# READING TEXT:
╔══
[OPEN-ILS-DEV] import_demo question

Dan Scott denials at gmail.com
Tue Apr 29 15:47:24 EDT 2008


2008/4/29 Nella Lall <ndlall at ucalgary.ca>:
> Thanks for the answer Dan.
>
>  That is good news.  I have finally got the xml file to work properly in
> step 6.  (I had to strip out some nasty 880 tags in our old records before
> everything worked.)  Now, I moved through step 6 and 7 perfectly and then
> bombed out on step 8.
>
>  evergreen-admin at eg-server:~/import_demo$ psql -U evergreen -f
> insert_holdings.sql evergreen 2> insert_holdings.errapr29
>  Password for user evergreen:
>  BEGIN
>  ROLLBACK
>
>  evergreen-admin at eg-server:~/import_demo$ more insert_holdings.errapr29
>  psql:insert_holdings.sql:1: ERROR:  date/time field value out of range:
> "12/13/1993"
>  HINT:  Perhaps you need a different "datestyle" setting.
>  psql:insert_holdings.sql:2: ERROR:  current transaction is aborted,
> commands ignored until end of transaction block
>  psql:insert_holdings.sql:3: ERROR:  current transaction is aborted,
> commands ignored until end of transaction block
>  ......
>
>  So, can you help me figure out how to fix this problem it is having with my
> create date of 12/13/1993.  Out of range?  Too old??  I'm beginning to feel
> too old myself but really, 1993 was not that long ago. :-)

Hi Nella:

Ah - I'm suspecting that we might have our legacy systems set up in a
similar fashion as far as date formats go.
╚══
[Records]
╔══
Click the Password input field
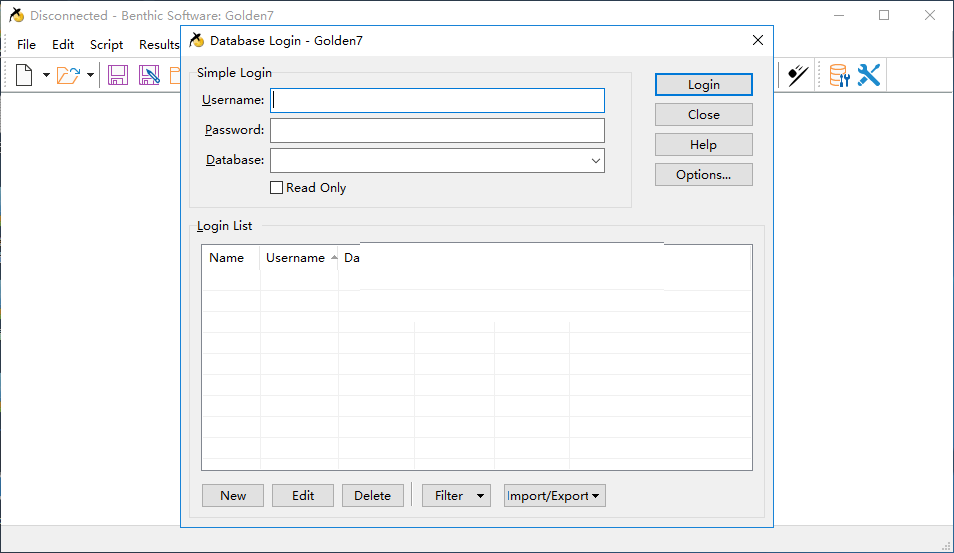The height and width of the screenshot is (553, 954). 437,130
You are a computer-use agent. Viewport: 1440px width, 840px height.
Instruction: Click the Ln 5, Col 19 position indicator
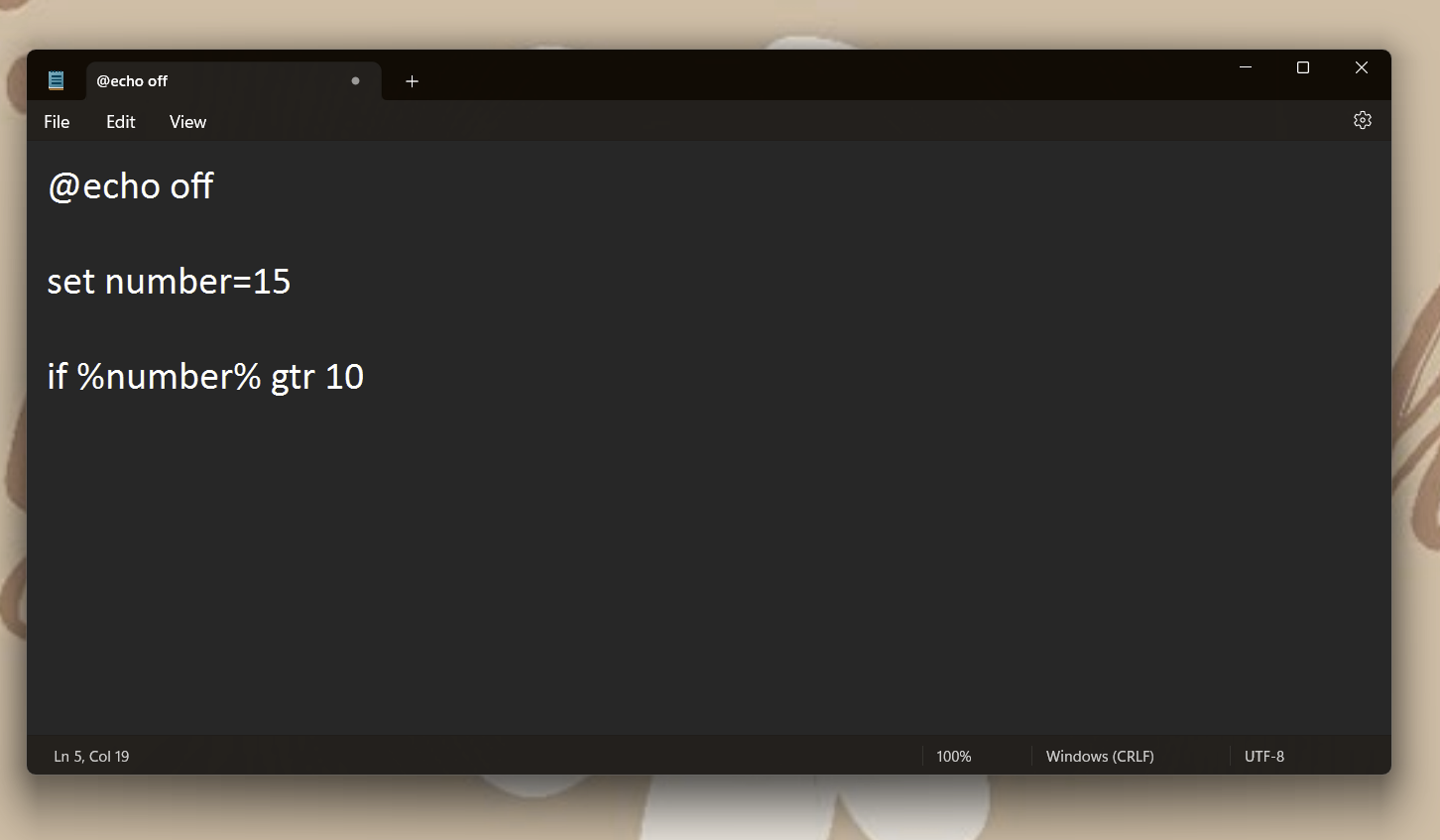pyautogui.click(x=91, y=756)
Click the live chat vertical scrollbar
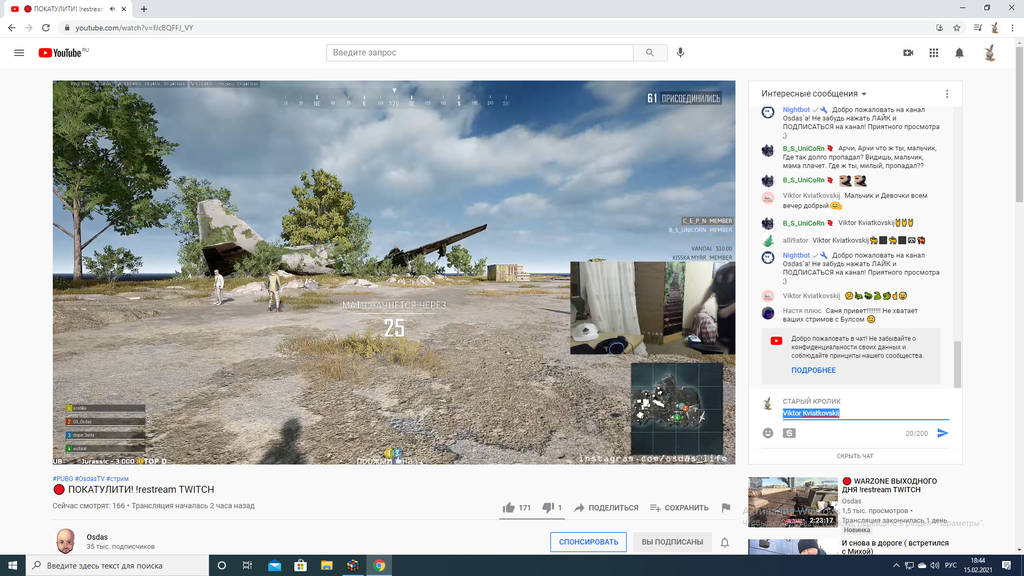Viewport: 1024px width, 576px height. coord(957,363)
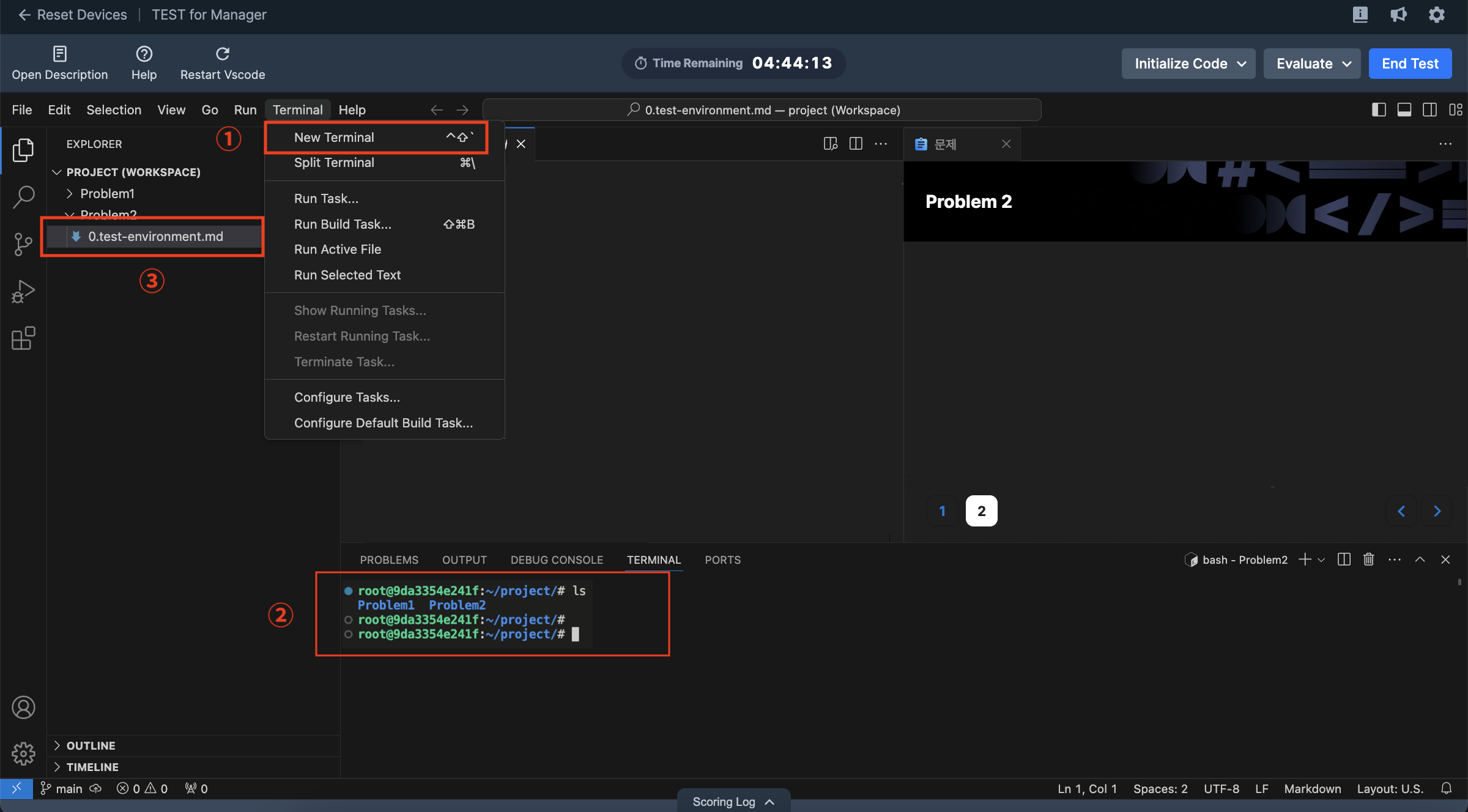This screenshot has height=812, width=1468.
Task: Select New Terminal from the menu
Action: [x=334, y=137]
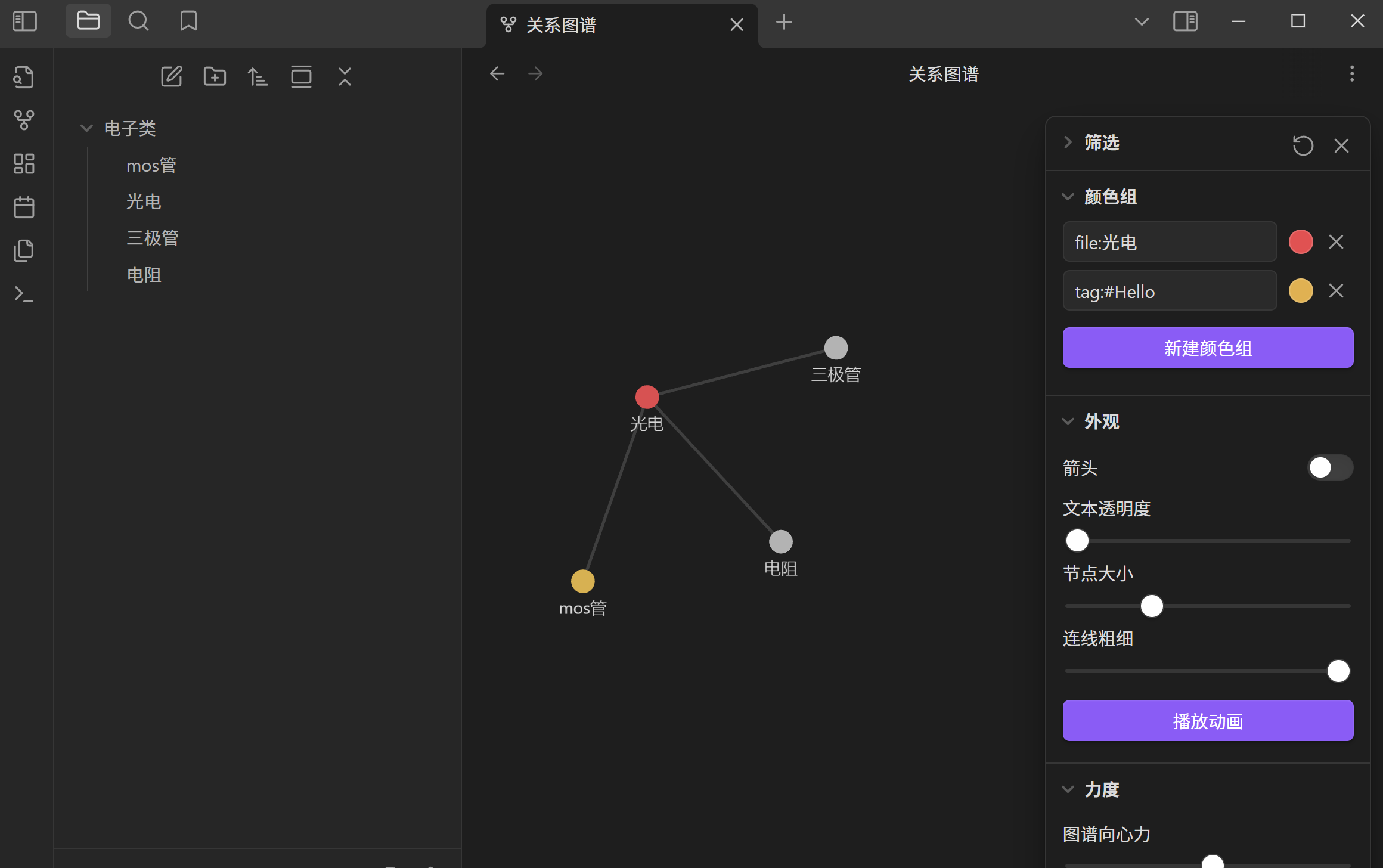This screenshot has width=1383, height=868.
Task: Open the graph view ribbon icon
Action: tap(24, 120)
╚══
# DIRECTIVE 1:
In the import_demo mailing-list message, at which step did the import fail?
# DIRECTIVE 2:
Extend the import_demo mailing-list message past its last sentence, continuing the reply to Nella about the date-format problem.

# TASK OUTPUT 1:
Step 8.

# TASK OUTPUT 2:
As the error suggests, you could change the PostgreSQL "datestyle"
session variable to temporarily expect dates in the MM/DD/YYYY format
rather than whatever format it currently expects. You seem to have
dates in the "SQL, MDY" format (MM/DD/YYYY), and PostgreSQL (on
Debian, at least) expects dates in the "ISO, MDY" format (MM-DD-YYYY)
by default.

As is documented here
(http://www.postgresql.org/docs/8.1/static/datatype-datetime.html),
you can temporarily change the datestyle setting by adding the
following command as the first line of the insert_holdings.sql file:

SET SESSION datestyle TO SQL, MDY;

Or, if the problem isn't pervasive in your data, or you have a mix of
date styles, you could remove the "BEGIN;" and "COMMIT;" statements
and just let the individual statements with those dates fail if this
is just for testing purposes.

Ultimately, we'll need to beef up the import script to parse the
datetime data and make it consistent with one format.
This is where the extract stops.